» 作業内容
下の資料のうち、「Screen dimensions: 1400x853」を含む行から「(x=562, y=211)」を含む行までを、「dropdown」を「list」に変えて書き直してください。ほかの部分はそのままにしてください。

» 保存済みの項目

——————————

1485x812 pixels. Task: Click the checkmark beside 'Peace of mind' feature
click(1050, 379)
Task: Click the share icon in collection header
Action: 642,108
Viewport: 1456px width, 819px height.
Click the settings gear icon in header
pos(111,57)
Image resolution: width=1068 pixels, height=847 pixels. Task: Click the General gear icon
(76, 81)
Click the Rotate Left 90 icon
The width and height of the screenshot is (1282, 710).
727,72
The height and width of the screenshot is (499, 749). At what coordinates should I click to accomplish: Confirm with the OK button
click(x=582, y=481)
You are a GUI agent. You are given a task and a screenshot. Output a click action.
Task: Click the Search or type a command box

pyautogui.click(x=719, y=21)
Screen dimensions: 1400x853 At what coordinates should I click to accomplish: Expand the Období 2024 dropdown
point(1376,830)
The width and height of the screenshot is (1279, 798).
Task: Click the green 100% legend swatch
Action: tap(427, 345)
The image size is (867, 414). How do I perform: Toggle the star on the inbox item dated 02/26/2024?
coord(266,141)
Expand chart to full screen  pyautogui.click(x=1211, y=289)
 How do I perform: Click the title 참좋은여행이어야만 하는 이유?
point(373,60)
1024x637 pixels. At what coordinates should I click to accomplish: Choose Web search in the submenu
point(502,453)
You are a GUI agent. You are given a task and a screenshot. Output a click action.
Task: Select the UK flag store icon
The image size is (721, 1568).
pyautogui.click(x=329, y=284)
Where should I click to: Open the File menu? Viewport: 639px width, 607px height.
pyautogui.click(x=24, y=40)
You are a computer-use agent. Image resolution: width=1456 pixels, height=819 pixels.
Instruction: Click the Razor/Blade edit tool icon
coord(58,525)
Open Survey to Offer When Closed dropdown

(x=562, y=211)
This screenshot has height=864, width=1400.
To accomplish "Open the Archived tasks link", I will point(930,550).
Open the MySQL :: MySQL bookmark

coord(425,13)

——————————

» 仕上がった解答
Screen dimensions: 1400x853 At what coordinates should I click to accomplish: Expand the Období 2024 list
point(1376,830)
The width and height of the screenshot is (1279, 798).
Task: Click the green 100% legend swatch
Action: tap(427, 345)
The image size is (867, 414). How do I perform: Toggle the star on the inbox item dated 02/26/2024?
coord(266,141)
Expand chart to full screen  pyautogui.click(x=1211, y=289)
 How do I perform: Click the title 참좋은여행이어야만 하는 이유?
point(373,60)
1024x637 pixels. At what coordinates should I click to accomplish: Choose Web search in the submenu
point(502,453)
You are a GUI agent. You are given a task and a screenshot. Output a click action.
Task: Select the UK flag store icon
The image size is (721, 1568).
pyautogui.click(x=329, y=284)
Where should I click to: Open the File menu? Viewport: 639px width, 607px height.
pyautogui.click(x=24, y=40)
You are a computer-use agent. Image resolution: width=1456 pixels, height=819 pixels.
Instruction: Click the Razor/Blade edit tool icon
coord(58,525)
Open Survey to Offer When Closed list

(x=562, y=211)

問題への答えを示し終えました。